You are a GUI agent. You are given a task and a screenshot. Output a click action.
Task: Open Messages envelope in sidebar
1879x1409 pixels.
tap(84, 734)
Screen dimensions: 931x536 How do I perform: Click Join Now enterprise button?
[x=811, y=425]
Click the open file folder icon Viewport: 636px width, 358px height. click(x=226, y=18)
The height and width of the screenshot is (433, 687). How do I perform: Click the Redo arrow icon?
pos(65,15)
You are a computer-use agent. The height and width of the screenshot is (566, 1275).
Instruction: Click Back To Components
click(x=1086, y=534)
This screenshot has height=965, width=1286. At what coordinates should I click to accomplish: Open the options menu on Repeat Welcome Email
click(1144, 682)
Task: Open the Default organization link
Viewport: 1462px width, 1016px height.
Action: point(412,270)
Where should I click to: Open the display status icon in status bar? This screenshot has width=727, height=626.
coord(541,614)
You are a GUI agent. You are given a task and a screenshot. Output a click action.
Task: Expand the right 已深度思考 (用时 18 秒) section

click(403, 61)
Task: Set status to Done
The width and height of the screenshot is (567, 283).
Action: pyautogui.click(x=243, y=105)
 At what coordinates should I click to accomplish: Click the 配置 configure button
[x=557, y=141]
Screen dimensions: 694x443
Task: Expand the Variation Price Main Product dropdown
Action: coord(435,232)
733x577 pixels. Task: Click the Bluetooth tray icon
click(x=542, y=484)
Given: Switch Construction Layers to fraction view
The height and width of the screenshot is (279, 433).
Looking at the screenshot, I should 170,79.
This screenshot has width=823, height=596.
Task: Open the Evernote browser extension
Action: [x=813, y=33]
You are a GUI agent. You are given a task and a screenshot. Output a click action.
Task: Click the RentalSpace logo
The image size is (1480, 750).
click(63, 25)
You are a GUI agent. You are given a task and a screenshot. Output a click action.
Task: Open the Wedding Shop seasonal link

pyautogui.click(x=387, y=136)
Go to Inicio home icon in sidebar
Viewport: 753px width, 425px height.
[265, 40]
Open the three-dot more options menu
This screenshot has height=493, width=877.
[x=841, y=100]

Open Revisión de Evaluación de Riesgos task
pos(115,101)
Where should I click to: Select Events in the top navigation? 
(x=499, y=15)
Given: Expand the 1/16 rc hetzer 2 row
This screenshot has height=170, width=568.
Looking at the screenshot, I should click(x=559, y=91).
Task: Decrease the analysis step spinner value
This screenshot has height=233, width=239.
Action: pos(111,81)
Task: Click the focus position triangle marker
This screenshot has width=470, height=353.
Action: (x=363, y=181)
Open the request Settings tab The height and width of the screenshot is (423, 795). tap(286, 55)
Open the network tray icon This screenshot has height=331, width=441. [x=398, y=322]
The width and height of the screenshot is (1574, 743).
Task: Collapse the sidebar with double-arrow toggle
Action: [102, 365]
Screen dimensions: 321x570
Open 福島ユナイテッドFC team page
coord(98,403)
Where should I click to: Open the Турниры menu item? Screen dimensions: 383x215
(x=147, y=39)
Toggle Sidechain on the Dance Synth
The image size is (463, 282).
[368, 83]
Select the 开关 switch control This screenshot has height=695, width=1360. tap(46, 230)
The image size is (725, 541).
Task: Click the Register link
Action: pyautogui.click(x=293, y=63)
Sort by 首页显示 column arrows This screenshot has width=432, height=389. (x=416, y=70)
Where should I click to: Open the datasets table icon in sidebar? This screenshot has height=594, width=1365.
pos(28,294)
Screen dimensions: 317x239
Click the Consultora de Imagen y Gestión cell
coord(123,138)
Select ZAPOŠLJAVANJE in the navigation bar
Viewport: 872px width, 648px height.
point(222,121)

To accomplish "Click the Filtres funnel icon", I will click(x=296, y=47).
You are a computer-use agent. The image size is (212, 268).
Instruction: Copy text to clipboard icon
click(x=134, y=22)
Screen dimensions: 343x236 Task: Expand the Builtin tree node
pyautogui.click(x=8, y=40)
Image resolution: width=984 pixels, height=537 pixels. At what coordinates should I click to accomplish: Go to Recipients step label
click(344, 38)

■ **WHAT YOU HAVE TO DO**
Please write out exactly the line containing "Given: Expand the 1/16 rc hetzer 2 row" and every line after it through the end of the records, nothing more.

■ **EXERCISE RESULT**
Given: Expand the 1/16 rc hetzer 2 row
This screenshot has height=170, width=568.
Looking at the screenshot, I should click(x=559, y=91).
Task: Decrease the analysis step spinner value
This screenshot has height=233, width=239.
Action: pos(111,81)
Task: Click the focus position triangle marker
This screenshot has width=470, height=353.
Action: (x=363, y=181)
Open the request Settings tab The height and width of the screenshot is (423, 795). tap(286, 55)
Open the network tray icon This screenshot has height=331, width=441. [x=398, y=322]
The width and height of the screenshot is (1574, 743).
Task: Collapse the sidebar with double-arrow toggle
Action: [102, 365]
Screen dimensions: 321x570
Open 福島ユナイテッドFC team page
coord(98,403)
Where should I click to: Open the Турниры menu item? Screen dimensions: 383x215
(x=147, y=39)
Toggle Sidechain on the Dance Synth
The image size is (463, 282).
[368, 83]
Select the 开关 switch control This screenshot has height=695, width=1360. tap(46, 230)
The image size is (725, 541).
Task: Click the Register link
Action: pyautogui.click(x=293, y=63)
Sort by 首页显示 column arrows This screenshot has width=432, height=389. (x=416, y=70)
Where should I click to: Open the datasets table icon in sidebar? This screenshot has height=594, width=1365.
pos(28,294)
Screen dimensions: 317x239
Click the Consultora de Imagen y Gestión cell
coord(123,138)
Select ZAPOŠLJAVANJE in the navigation bar
Viewport: 872px width, 648px height.
point(222,121)

To accomplish "Click the Filtres funnel icon", I will click(x=296, y=47).
You are a computer-use agent. The image size is (212, 268).
Instruction: Copy text to clipboard icon
click(x=134, y=22)
Screen dimensions: 343x236 Task: Expand the Builtin tree node
pyautogui.click(x=8, y=40)
Image resolution: width=984 pixels, height=537 pixels. At what coordinates should I click to accomplish: Go to Recipients step label
click(344, 38)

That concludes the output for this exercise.